*** Begin section ***

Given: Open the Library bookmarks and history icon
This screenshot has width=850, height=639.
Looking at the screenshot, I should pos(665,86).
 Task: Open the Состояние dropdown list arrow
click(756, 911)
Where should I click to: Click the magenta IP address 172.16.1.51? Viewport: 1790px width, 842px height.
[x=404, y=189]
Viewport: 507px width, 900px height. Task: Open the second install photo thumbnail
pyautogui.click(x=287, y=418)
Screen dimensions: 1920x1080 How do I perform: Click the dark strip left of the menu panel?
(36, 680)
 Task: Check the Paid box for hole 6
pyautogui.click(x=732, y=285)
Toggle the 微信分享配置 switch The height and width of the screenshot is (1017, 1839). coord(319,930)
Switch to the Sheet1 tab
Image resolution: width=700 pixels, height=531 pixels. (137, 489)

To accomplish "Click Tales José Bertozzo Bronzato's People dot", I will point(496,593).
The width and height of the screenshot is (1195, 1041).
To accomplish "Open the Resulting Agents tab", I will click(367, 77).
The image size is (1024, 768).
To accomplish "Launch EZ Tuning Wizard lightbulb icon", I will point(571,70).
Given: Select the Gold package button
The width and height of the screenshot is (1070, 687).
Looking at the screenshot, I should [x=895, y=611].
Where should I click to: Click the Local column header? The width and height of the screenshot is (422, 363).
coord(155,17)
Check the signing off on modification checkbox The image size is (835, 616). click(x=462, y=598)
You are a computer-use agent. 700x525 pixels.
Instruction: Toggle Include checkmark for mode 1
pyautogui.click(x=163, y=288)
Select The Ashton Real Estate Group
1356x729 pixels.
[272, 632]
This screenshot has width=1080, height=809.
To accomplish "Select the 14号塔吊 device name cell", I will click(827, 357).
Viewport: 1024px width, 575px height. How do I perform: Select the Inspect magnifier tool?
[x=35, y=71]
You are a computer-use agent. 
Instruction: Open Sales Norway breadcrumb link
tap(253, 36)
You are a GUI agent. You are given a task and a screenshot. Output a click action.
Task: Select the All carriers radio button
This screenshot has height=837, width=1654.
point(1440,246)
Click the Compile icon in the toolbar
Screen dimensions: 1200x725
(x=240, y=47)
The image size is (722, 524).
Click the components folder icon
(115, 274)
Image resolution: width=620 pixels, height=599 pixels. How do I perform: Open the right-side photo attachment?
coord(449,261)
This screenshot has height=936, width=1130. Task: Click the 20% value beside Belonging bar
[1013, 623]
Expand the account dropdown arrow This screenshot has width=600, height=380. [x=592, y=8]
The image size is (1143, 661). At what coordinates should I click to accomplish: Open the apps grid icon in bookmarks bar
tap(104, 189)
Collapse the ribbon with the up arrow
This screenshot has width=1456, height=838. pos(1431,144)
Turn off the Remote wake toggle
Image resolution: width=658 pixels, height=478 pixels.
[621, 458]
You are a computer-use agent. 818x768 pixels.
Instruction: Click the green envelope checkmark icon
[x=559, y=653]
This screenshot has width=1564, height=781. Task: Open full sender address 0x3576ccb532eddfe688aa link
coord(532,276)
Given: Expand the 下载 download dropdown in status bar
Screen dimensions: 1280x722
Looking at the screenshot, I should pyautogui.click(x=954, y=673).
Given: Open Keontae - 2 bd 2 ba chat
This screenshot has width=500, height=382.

*** End section ***

EXERCISE – The data above should be reproduced in full, word for word.

WRITTEN ANSWER –
Given: Open the Library bookmarks and history icon
This screenshot has width=850, height=639.
Looking at the screenshot, I should pos(665,86).
 Task: Open the Состояние dropdown list arrow
click(756, 911)
Where should I click to: Click the magenta IP address 172.16.1.51? Viewport: 1790px width, 842px height.
[x=404, y=189]
Viewport: 507px width, 900px height. Task: Open the second install photo thumbnail
pyautogui.click(x=287, y=418)
Screen dimensions: 1920x1080 How do I perform: Click the dark strip left of the menu panel?
(36, 680)
 Task: Check the Paid box for hole 6
pyautogui.click(x=732, y=285)
Toggle the 微信分享配置 switch The height and width of the screenshot is (1017, 1839). coord(319,930)
Switch to the Sheet1 tab
Image resolution: width=700 pixels, height=531 pixels. (137, 489)

To accomplish "Click Tales José Bertozzo Bronzato's People dot", I will point(496,593).
The width and height of the screenshot is (1195, 1041).
To accomplish "Open the Resulting Agents tab", I will click(367, 77).
The image size is (1024, 768).
To accomplish "Launch EZ Tuning Wizard lightbulb icon", I will point(571,70).
Given: Select the Gold package button
The width and height of the screenshot is (1070, 687).
Looking at the screenshot, I should [x=895, y=611].
Where should I click to: Click the Local column header? The width and height of the screenshot is (422, 363).
coord(155,17)
Check the signing off on modification checkbox The image size is (835, 616). click(x=462, y=598)
You are a computer-use agent. 700x525 pixels.
Instruction: Toggle Include checkmark for mode 1
pyautogui.click(x=163, y=288)
Select The Ashton Real Estate Group
1356x729 pixels.
[272, 632]
This screenshot has width=1080, height=809.
To accomplish "Select the 14号塔吊 device name cell", I will click(827, 357).
Viewport: 1024px width, 575px height. How do I perform: Select the Inspect magnifier tool?
[x=35, y=71]
You are a computer-use agent. 
Instruction: Open Sales Norway breadcrumb link
tap(253, 36)
You are a GUI agent. You are given a task and a screenshot. Output a click action.
Task: Select the All carriers radio button
This screenshot has height=837, width=1654.
point(1440,246)
Click the Compile icon in the toolbar
Screen dimensions: 1200x725
(x=240, y=47)
The image size is (722, 524).
Click the components folder icon
(115, 274)
Image resolution: width=620 pixels, height=599 pixels. How do I perform: Open the right-side photo attachment?
coord(449,261)
This screenshot has height=936, width=1130. Task: Click the 20% value beside Belonging bar
[1013, 623]
Expand the account dropdown arrow This screenshot has width=600, height=380. [x=592, y=8]
The image size is (1143, 661). At what coordinates should I click to accomplish: Open the apps grid icon in bookmarks bar
tap(104, 189)
Collapse the ribbon with the up arrow
This screenshot has width=1456, height=838. pos(1431,144)
Turn off the Remote wake toggle
Image resolution: width=658 pixels, height=478 pixels.
[621, 458]
You are a computer-use agent. 818x768 pixels.
Instruction: Click the green envelope checkmark icon
[x=559, y=653]
This screenshot has width=1564, height=781. Task: Open full sender address 0x3576ccb532eddfe688aa link
coord(532,276)
Given: Expand the 下载 download dropdown in status bar
Screen dimensions: 1280x722
Looking at the screenshot, I should pyautogui.click(x=954, y=673).
Given: Open Keontae - 2 bd 2 ba chat
This screenshot has width=500, height=382.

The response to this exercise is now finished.